Migrate Windows Failover Clusters Between Domains

There are numerous tools that can be used for migrating servers between domains but what happens when you have invested in Windows Failover Clusters? If you’re right up to date with Windows Server then Microsoft can now help you out with a new domain migration process at https://docs.microsoft.com/en-us/windows-server/failover-clustering/cluster-domain-migration. This will likely help a couple of people but for everyone else you’re left with the options to either first upgrade to Windows Server 2019, or to do it the manual way.

In Microsoft’s words the manual way “involves destroying the cluster and rebuilding it in the new domain.”

OK so that’s not as bad as it sounds at first. As long as you have a process and make sure you document a few things it should go reasonably simply.

The not so bad process

The migration process involves shutting down all cluster processes and removing them from the cluster. This will then allow the cluster to be destroyed. Once you’re at that point you can migrate the individual servers to the new domain. Finally you re-create the cluster in the new domain and set up all resources again.

This might sound onerous, and it may be depending on the type of Windows Failover Cluster that you have, but some workloads are easier than others. For instance if you’re running a Hyper-V cluster then you can easily remove all VMs so that they are no longer clustered. If on the other hand this is a SQL cluster, well that’s a little more difficult. But let’s look at the example of a Hyper-V cluster to see how this process will be achieved.

Now Failover Clusters are a real special snowflake with no two being alike so first you will need to sit down and get to know your particular version.

You will also need to think about other features such as is it managed by VMM? What types of storage do you have? What type of Quorum do you have? What features are you using? Start by documenting it all if you don’t already have this.

Minimum Windows Failover Cluster Documentation

As a cheat sheet this is the minimum information that you will need to migrate a Windows Failover Cluster between Domains.

  • Cluster Name

  • Cluster IP

  • Cluster Quorum Type

  • Cluster Networks (Include name and IP ranges)
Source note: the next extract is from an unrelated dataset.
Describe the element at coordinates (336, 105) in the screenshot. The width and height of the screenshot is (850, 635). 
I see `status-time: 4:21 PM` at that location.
  • Cluster Quorum Disk/Location

  • List all Cluster Disks (Include Name, Disk number, disk letter or mount point)
  • Of particular note be very aware of the cluster disk mount location. This is something that is easy to forget about but is hard to discover after the fact. If you get this wrong then the new cluster won’t be able to find the VM information or components leading to a Off-Critical state.

    Migration Time!!

    Once you have this all documented you can move on to the actual migration. Below are the minimum steps that will need to be performed:

    1) Disable the computer account of the cluster in the destination domain if it exists
    2) Stop and delete any cluster specific services (Replication Brokers etc)
    3) Shut down all VMs
    4) Set VM startup to manual
    5) Remove all VMs. Check that they are located on a single node (This is removing the VMs from the cluster and not deleting the actual VMs)
    6) Move all disks to a single node
    7) Evict one node from the cluster
    8) Remove all CSV disks
    9) Destroy the cluster
    10) Change DNS on all cluster nodes to use the new domain’s DCs
    11) Change the domain membership of all cluster nodes
    12) Create new cluster on one node
    13) Run the cluster validation
    14) Insert old cluster name and IP address
    15) Add Quorum Disk and configure quorum settings
    16) Add additional disks in the correct order so that the CSV volume names are correct. Correct manually if required.
    17) Check that Hyper-V machines are now Off and not off-critical
    18) Create the Quorum disk for the cluster
    19) Add the subsequent nodes to the cluster making sure to run the cluster validation again
    20) Test moving the cluster name between nodes
    21) Test moving all disks between nodes
    22) Import VMs
    23) Start VMs
    24) Configure Auto-start for VMs
    25) Test moving VMs between nodes

    In practice I’ve scheduled a total cluster outage of two hours for this type of migration but remember that your special snowflake may require more time.